Komjen Asep menjelaskan, langkah tegas ini bertujuan memperkuat reformasi di bidang politik, hukum, dan birokrasi, sekaligus intensifikasi pencegahan serta pemberantasan korupsi dan narkoba. Ribuan individu telah ditetapkan sebagai tersangka dalam berbagai kasus ini, menandakan keseriusan aparat dalam membersihkan Ibu Kota dari praktik ilegal.

Dampak dari tindak pidana seperti perjudian, pornografi, dan narkoba, menurut Kapolda, tidak bisa dianggap remeh. "Ini memiliki konsekuensi serius terhadap keamanan dan ketertiban masyarakat, merusak moralitas, mengikis ketahanan keluarga, dan bahkan mengancam masa depan generasi penerus bangsa," tegasnya, menyoroti urgensi penindakan.
Polda Metro Jaya berkomitmen untuk terus bergerak menindak para pelaku kriminal demi menjaga situasi keamanan dan ketertiban masyarakat (kamtibmas) tetap kondusif. Inisiatif ini terintegrasi dalam program "Jaga Jakarta+", sebuah payung besar yang mencakup ‘Jaga Warga’, ‘Jaga Lingkungan’, ‘Jaga Aturan’, dan ‘Jaga Amanah’. Program ini sejalan dengan transformasi operasional Polri yang mengedepankan presisi dalam pemeliharaan kamtibmas dan penegakan hukum.

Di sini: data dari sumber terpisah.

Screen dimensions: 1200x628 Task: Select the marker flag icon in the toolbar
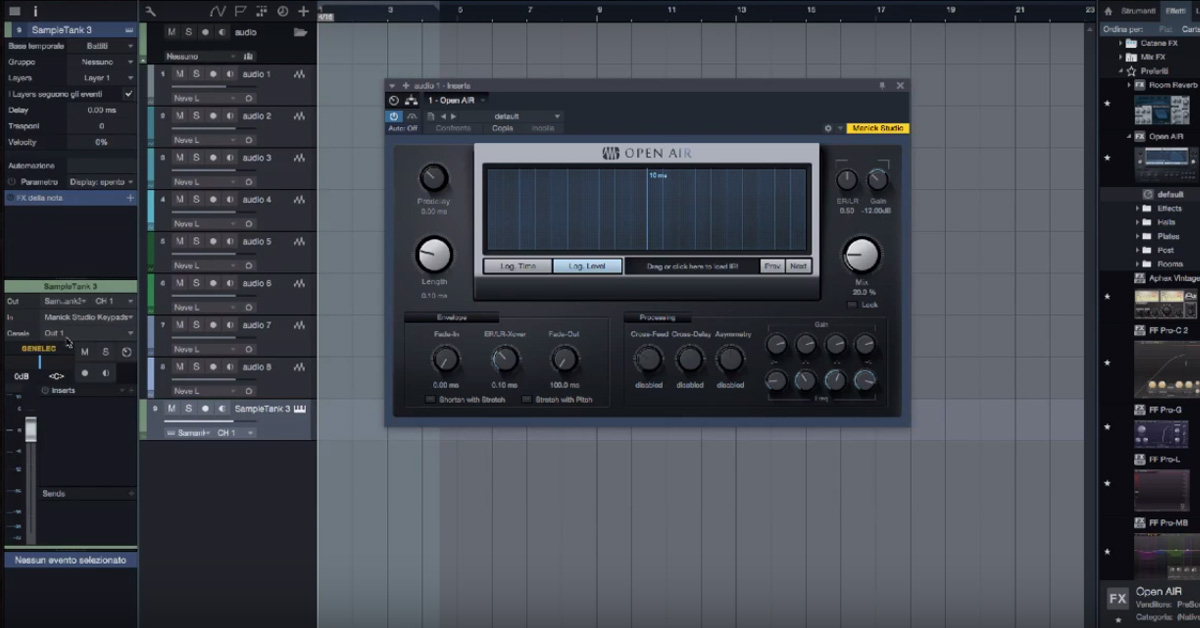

Dalam pengungkapan hari ini, tiga klaster kasus utama menjadi sorotan. Pertama, klaster perjudian digital yang secara terang-terangan terafiliasi dengan aplikasi bernama HOT51. Kedua, praktik perjudian konvensional yang bersembunyi di balik kedok tempat permainan, menyerupai modus operandi Timezone yang seringkali luput dari perhatian.
Klaster ketiga adalah capaian signifikan dalam pemberantasan peredaran gelap narkotika dan obat keras berbahaya sepanjang periode Januari hingga Juni 2026. Secara khusus, pemberantasan judi online menjadi prioritas utama, mengingat dampaknya yang merusak secara sosial dan ekonomi terhadap masyarakat.
Komjen Asep menegaskan bahwa penindakan tidak akan berhenti pada pelaku di lapangan saja. "Kami akan terus mengejar pengendali utama, membongkar seluruh jaringan, melacak aliran dana, menyita aset-aset kejahatan, serta menindak tegas pihak-pihak yang memfasilitasi tindak pidana ini," pungkasnya, menunjukkan tekad bulat Polda Metro Jaya untuk memutus mata rantai kejahatan.